Perhaps even more fascinating: one study of results in fields ranging from political science to economics to psychology found that the p values in journals are not randomly distributed over the close-to-0 to 0.05 range. There is a massive bump right around .05, suggesting that some stuff that was truly marginal was dragged over the finish line.

There are some movements to publish more non-results, or to accept experiments for publication before results are shown, so we know the answer was “nothing” rather than just hearing silence. But the best approach to all this is to remember that “The significance test is the detective, not the judge,” Ellenberg writes. “The provocative and oh-so-statistically significant finding isn’t the conclusion of the scientific process, but the bare beginning.”

In other words: I used to have a T-shirt that said “I’m statistically significant.”

In other other news: My editor took out the references to p values in I Know How She Does It, figuring (no doubt correctly) that people probably didn’t care. The one lingering bit of evidence is my musing that the statistically significant positive correlation between family size and time spent exercising is the “one in twenty chance of being a fluke.”
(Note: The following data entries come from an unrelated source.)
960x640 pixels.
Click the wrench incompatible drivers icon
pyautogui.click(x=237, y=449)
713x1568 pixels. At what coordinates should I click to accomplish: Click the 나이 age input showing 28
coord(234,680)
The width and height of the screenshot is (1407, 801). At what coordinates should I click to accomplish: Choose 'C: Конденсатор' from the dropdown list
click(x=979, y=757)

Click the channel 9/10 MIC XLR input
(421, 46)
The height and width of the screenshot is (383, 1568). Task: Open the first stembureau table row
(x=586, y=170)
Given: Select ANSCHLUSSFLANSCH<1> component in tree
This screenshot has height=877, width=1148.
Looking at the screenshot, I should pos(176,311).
5 thoughts on “The International Journal of Haruspicy, or the problem of statistical significance

  1. Sorry—have to say it: But you have to control for multiple comparisons (so p<0.05 not necessarily significant when you are doing TWENTY comparisons!)
    I do get the point, however, and it was really eye-opening when I actually started doing research and publishing manuscripts how tenuous findings could be and still be "significant" and "publishable".

    1. Yes, and I’d defend (?) the .05 cutoff lump in journal articles by noting that plenty of studies are designed to include enough subjects (but not more ) to generate detectable results at that point — though the tea leaves of power calculations are an issue in their own right. Still, interesting points and sounds like a good read.

    2. A lot of economists don’t do a bonferroni or even s holm test for multiple comparisons, but would instead advocate that the authors be transparent about how many comparisons were made and allow readers to draw their own conclusions, and yes, a lot of research is crap. But even worse is the ignorance of the media and the way in which they present results. So painful!

      1. And that’s the problem—maybe economists and scientists and people who have studied and trained on interpreting research studies can synthesize that data and draw conclusions, but most people really don’t understand what “significant” means in terms of research. Its irresponsible to expect that people reading a news article can understand the subtleties involved rather than being swayed by the headline and sound bites. Ignorant and painful and can lead to real harm when people misunderstand/misinterpret medical findings.

        1. Scientists definitely need to do a better job conveying the meaning of their results to the media, but honestly most journalists have little interest in nuance. They want something sexy that will draw a lot of readers.